Pervasiveness and Normalization

  • Many commenters are unsurprised: dark patterns feel ubiquitous in subscription marketing and web UX generally.
  • Some argue this normalization is itself disturbing; “everyone does it” attitudes are seen as enabling bad actors.
  • Others note a non-trivial minority of services in the report showed no dark patterns and should be rewarded with business.

Ethics, Responsibility, and Systemic Incentives

  • Strong moral language is used: practices are compared to lying, theft, and coercion.
  • Debate whether “companies” are the enemy vs. the socioeconomic system that rewards deceptive behavior.
  • Individual employees are seen as rationalizing participation (“just doing my job,” “pressure to grow revenue”).

Definitions and Types of Dark Patterns

  • OECD categories cited: forced action, interface interference, nagging, obstruction, sneaking, social proof, urgency.
  • Disagreement on whether social proof and scarcity are inherently “dark” vs. normal marketing that only becomes dark when deceptive or faked.
  • Examples: multi-step cancellation flows, upsell interstitials, fake urgency counters, biased testimonials.

Regional Pricing and Hidden Fees

  • Extensive comparison of U.S. practices (prices without tax, tipping, junk fees, “service charges”) vs.
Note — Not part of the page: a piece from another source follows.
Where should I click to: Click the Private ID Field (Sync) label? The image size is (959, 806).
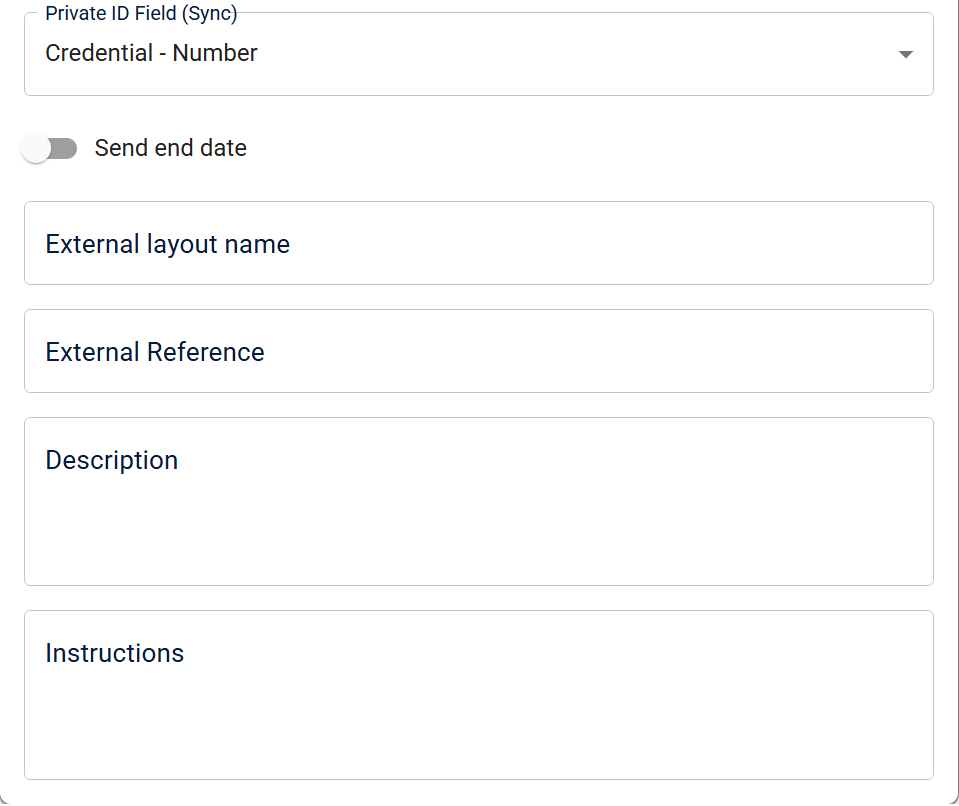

Europe/Australia where tax-inclusive pricing is common.
  • Some Europeans describe U.S. retail and restaurant pricing as feeling like systemic fraud; others say locals are simply used to not knowing the final price.
  • Airlines, ISPs, and landlords in multiple regions are cited for add-on fees and obscured costs.

User Coping Strategies

  • Tactics include:
    • Using Apple/Google app stores for centralized subscription control.
    • Virtual or single-merchant cards and low-balance accounts to limit exposure.
    • Avoiding any service not cancellable via trusted intermediaries.
    • Meticulous monitoring of credit card statements and banking tools.
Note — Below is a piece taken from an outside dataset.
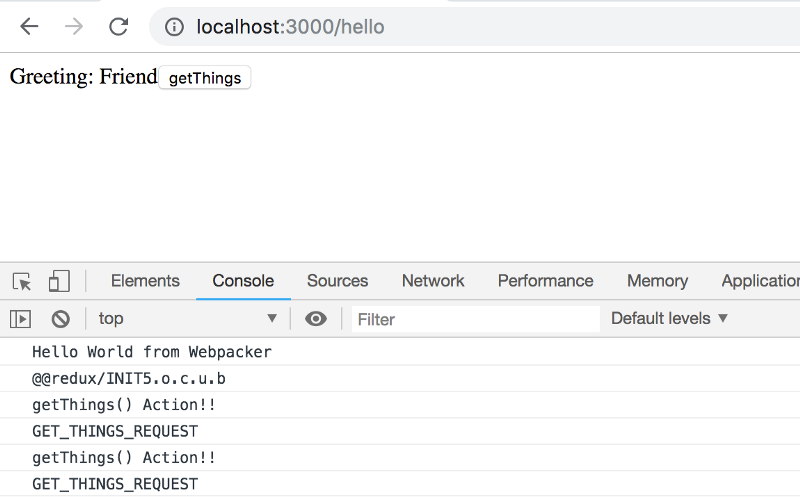Viewport: 800px width, 499px height.
Task: Click the console Filter input field
Action: (475, 319)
Regulation and Legal Ideas

  • Calls for laws like “two-click unsubscribe” and “cancellation must be as easy as signup.”
  • Mention of existing rules in California and EU, but enforcement is seen as weak and penalties too low.
  • Proposals include mandatory standardized subscription labels (price, auto-renewal, cancellation method/fees) and significant statutory damages per improper charge.

Subscriptions: Value vs. Abuse

  • Many express deep distrust of subscriptions due to forgotten charges, accidental billing, and hard-to-cancel flows.
  • Others defend subscriptions as appropriate for ongoing services (email, SaaS, MMOs, streaming), arguing they beat ads and microtransactions.
  • Some cite “ethical” models (e.g., non-auto-renewing, easy cancellation, or “keep last version” software) but note these may lose revenue to more aggressive competitors.

Direct Mail and Offline Dark Patterns

  • Physical junk mail uses similar tricks: urgent-looking envelopes, misleading branding (e.g., mortgage or government lookalikes), tiny disclaimers.
  • Environmental and psychological costs of this constant low-level deception are highlighted.